Tuesday, November 30, 2010

College degree - or pedigree?

Today's Room for Debate in the NYT is worth reading - the discussion is on "Does It Matter Where You Go to College?"

Personally, I go back and forth on this issue - I think b/c the question itself is not that straightforward.

Does it matter? No, in the sense that it matters more "what you do," both in your time in school and afterward. Also, no in that graduate school might "matter" more. Not to mention that students will find good teachers almost anywhere.

However. Yes, in the sense that where you go to college can put you into contact with professors and probably even more significantly peers who will affect your own performance or "what you do" at school. Also, where you go to college and as a result, who you know, become important and meaningful forms of cultural and social capital.

Yes, in the sense also that, as one of the bloggers at Room for Debate also notes:

If you attend a highly selective college, the per pupil expenditure is $92,000, compared with just $12,000 at the least selective colleges. The richest colleges require students on average to pay just 20 percent of the total cost of college, compared with 78 percent at the least wealthy colleges.

I think another reason why I go back and forth on this issue is that I personally feel that I have gained, both materially and immaterially, from attending an elite institution - but that cannot justify the unfairness and inequity of the structure as it stands. Or as another blogger at Room for Debate succinctly states the problem:

Elite colleges are economically and personally productive for individuals lucky enough to attend them. The real issue is what this means for those who do not attend, and for the promise of upward mobility in our society as a whole.

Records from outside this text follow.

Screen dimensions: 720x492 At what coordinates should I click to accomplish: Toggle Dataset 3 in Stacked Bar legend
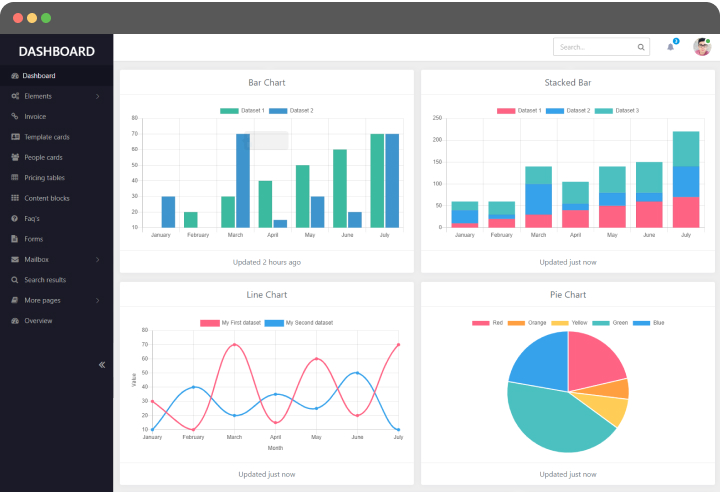[x=617, y=111]
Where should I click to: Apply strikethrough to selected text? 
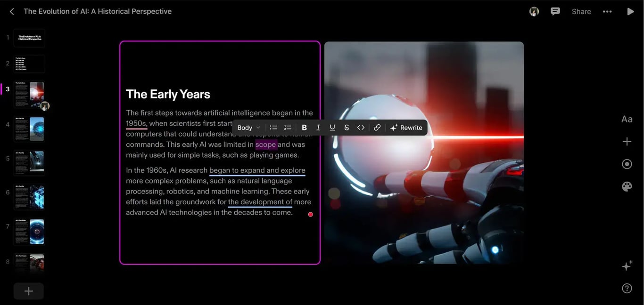click(x=347, y=128)
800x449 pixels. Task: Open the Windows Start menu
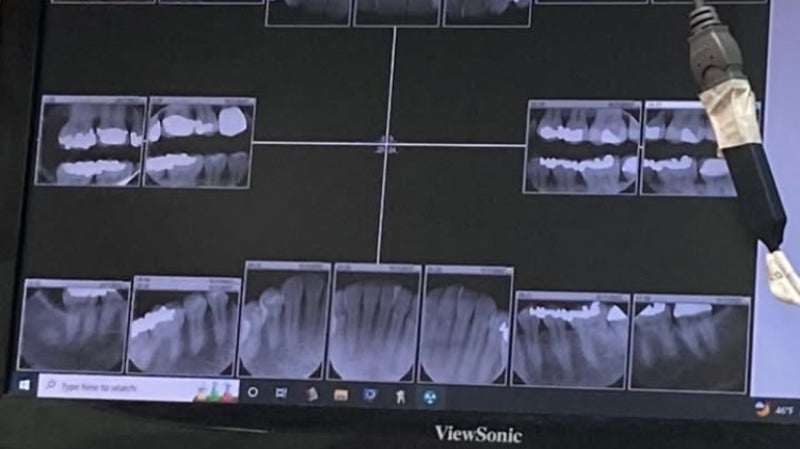pyautogui.click(x=25, y=384)
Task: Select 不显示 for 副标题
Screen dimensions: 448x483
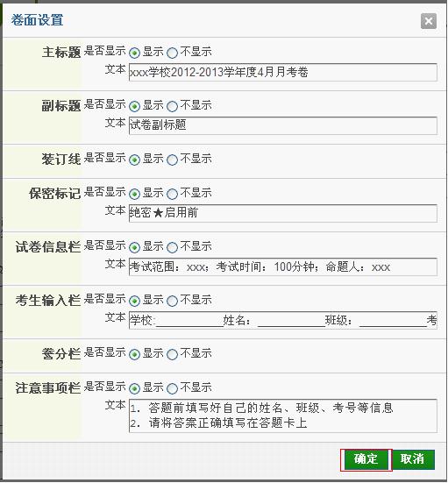Action: [x=172, y=107]
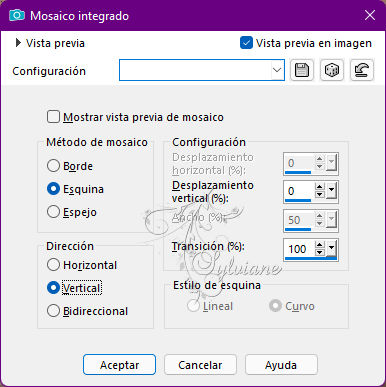Select the Borde mosaic method
Image resolution: width=386 pixels, height=387 pixels.
(53, 166)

It is not that the elite colleges don’t work. It is that they work too well as passive agents for the intergenerational reproduction of elites.

In these times, I think there is a serious problem of misapprehending the conditions that produce an individual's access and ability to attend an elite institution as that individual's merit. "Lucky enough" glosses over the so-called accident of birth intersecting with contrived particularities: I happened to be born in the United States as a result of my parents meeting during the medical residencies in New York City, following changes in American immigration law that themselves resulted from a "shortage" of doctors and nurses. I was raised in a so-called upper-middle-class suburb with "good" public schools where teachers and guidance counselors were familiar with the college application process, and took an interest in me - and so on.

When I think about what hopes I have for Beanie and Bubbie - I hope they will be as "lucky" as I have been. Which means not necessarily that I wish for them to attend elite institutions themselves, but that the promise of living lives of significance will remain in reach. For everyone.